Nevertheless, our method achieves insufficient specificity in the region of dense lesions (SPC = 0.422), mucus-filled bronchi (SPC = 0.561) and nodules (SPC = 0.276). Because of similarities in contrast and shape, it is difficult to distinguish vessels from these tissues. For the same reason, even the best scoring method may have poor performance on these three metrics, with specificity equaling 0.291, 0.133 and 0.072, respectively.
Conclusion
First of all, the results from both experiments demonstrate that the combination of the vesselness function and the medialness function is feasible. The responses resulted from different filters can be integrated. A switch between filters can be used to obtain a better result. This study provides a new idea for the detecting of the tubular structure and vessel segmentation. Second, in our experiment, the Bi-Gaussian kernel performs better than the traditional one when it applies to situations using multi-filters. Thirdly, HDCS diffusing filter is beneficial to reduce the influence of noise and to enhance the tubular structures in the original image. Hence, the region descriptor constructed by FPF and HDCS is more robust and more accurate.

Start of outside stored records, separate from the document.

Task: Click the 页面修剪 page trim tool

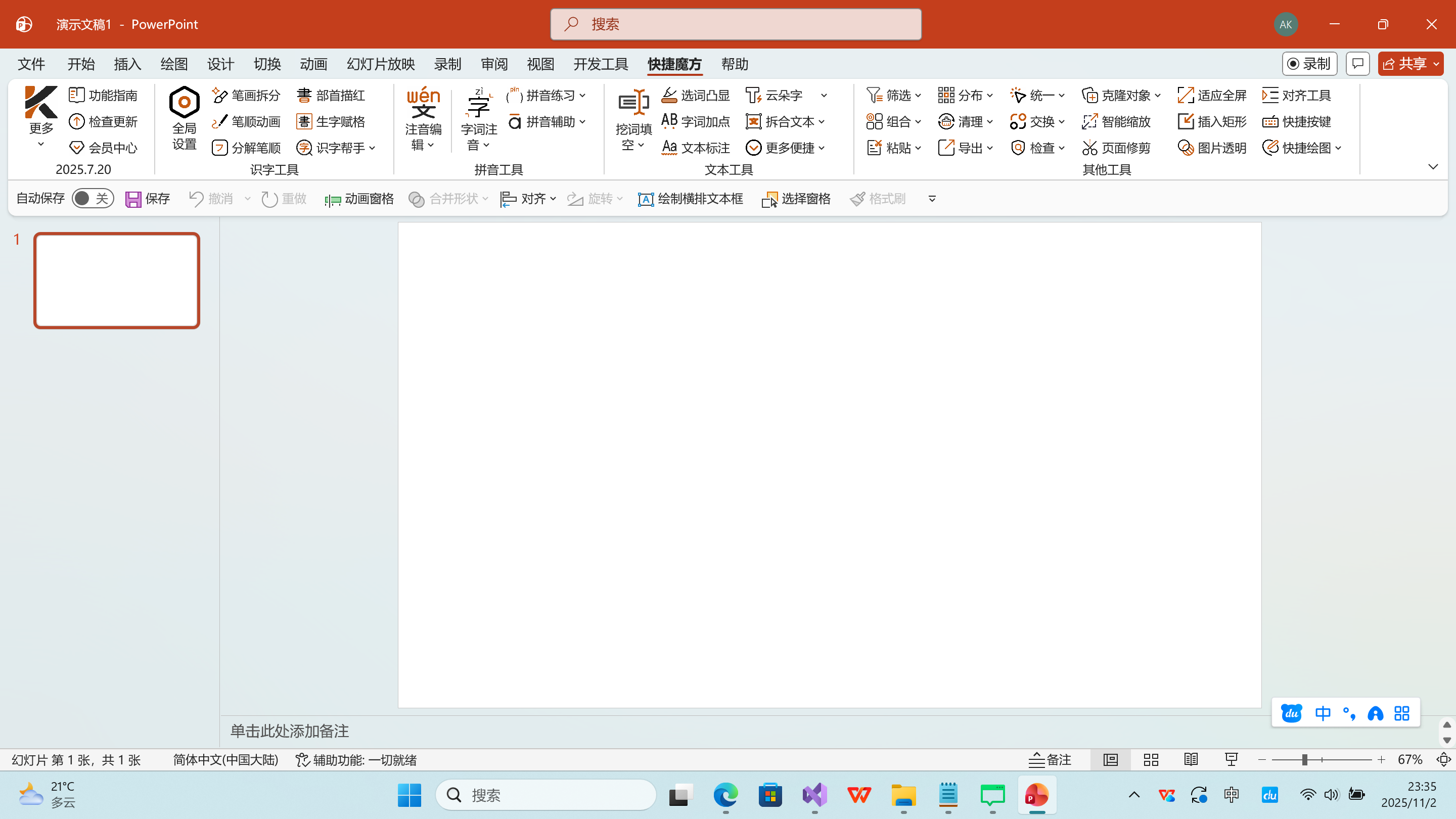Action: point(1116,147)
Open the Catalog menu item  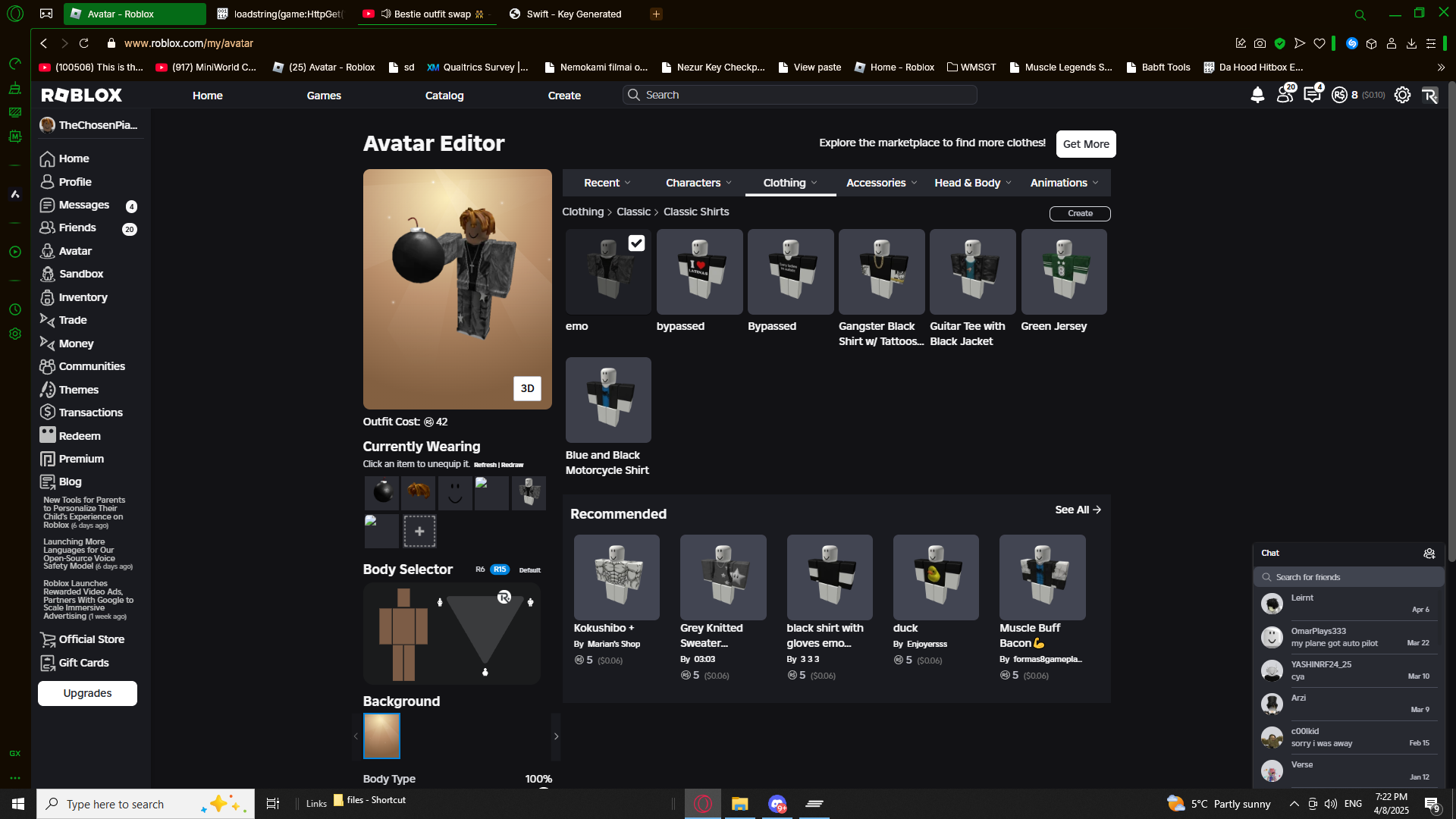(444, 96)

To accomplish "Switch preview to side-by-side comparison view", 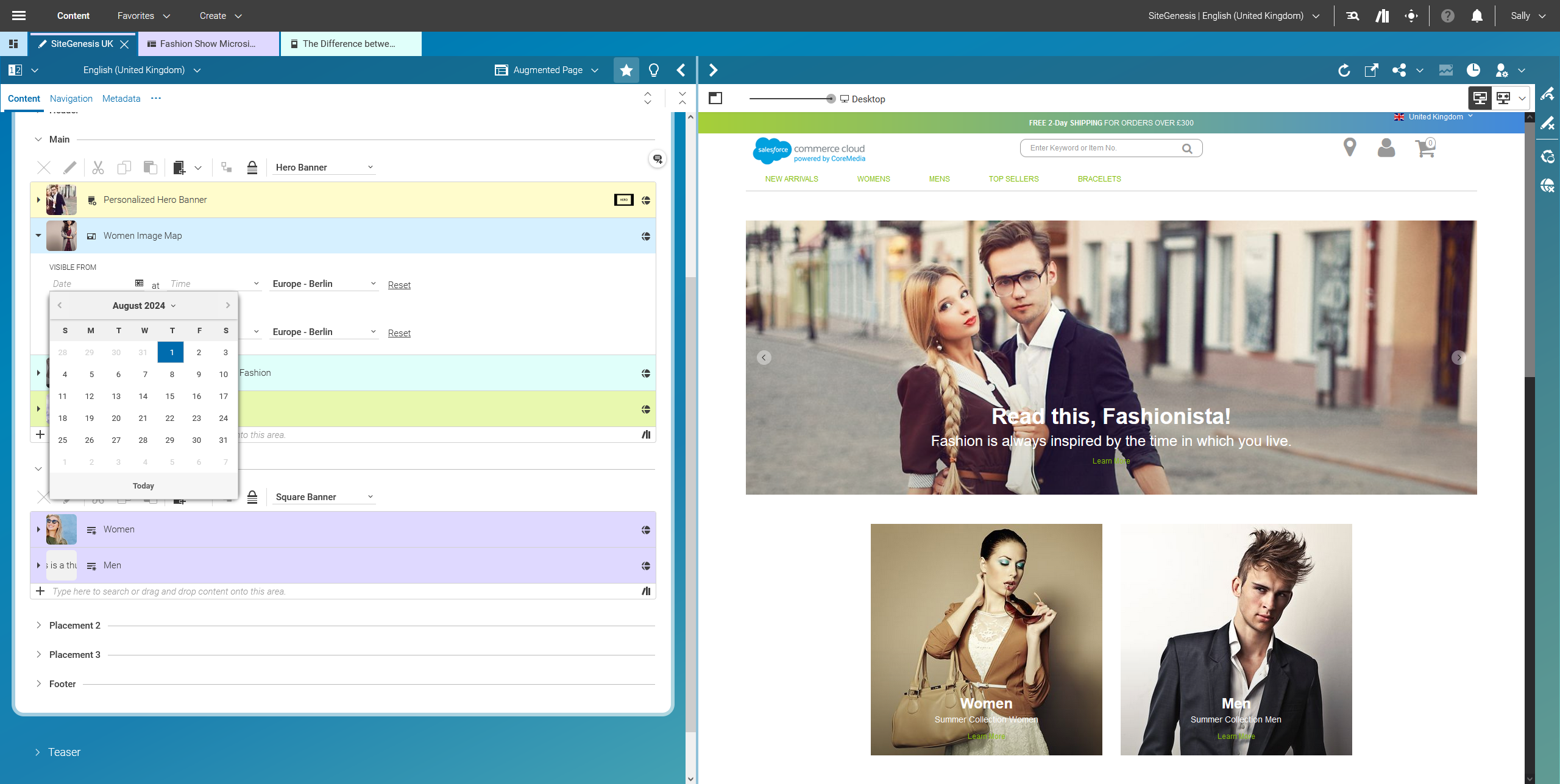I will (x=1503, y=97).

As it turned out, the results we obtain from the organizers of VESSLE12 is promising. Our method ranks third among the submissions of VESSEL12, which proves its accuracy and validity for pulmonary vessel segmentation. The proposed method can be further improved by using adaptive switch between Frangi’s and Pock’s function. In our experiment, the parameter ɛ is set in accordance to empirical values. Although we have got promising results, it would be better to have the switch based on the vessel size and contrast rather than using a fixed value to limit the scales at which the switch between these two functions occurs. Therefore, in order to realize automatic selection of filters, our further research will aim to find a suitable switch mechanism. Moreover, research of distinguishing the pulmonary arteries from the veins will be conducted. Meanwhile, we will also focus on the clinical application of our method in the further study.
Footnotes
Acknowledgments
This work is supported by the National Natural Science Foundation of China under Grant No. 81830052; the Shanghai Natural Science Foundation under Grant No. 14ZR1427900.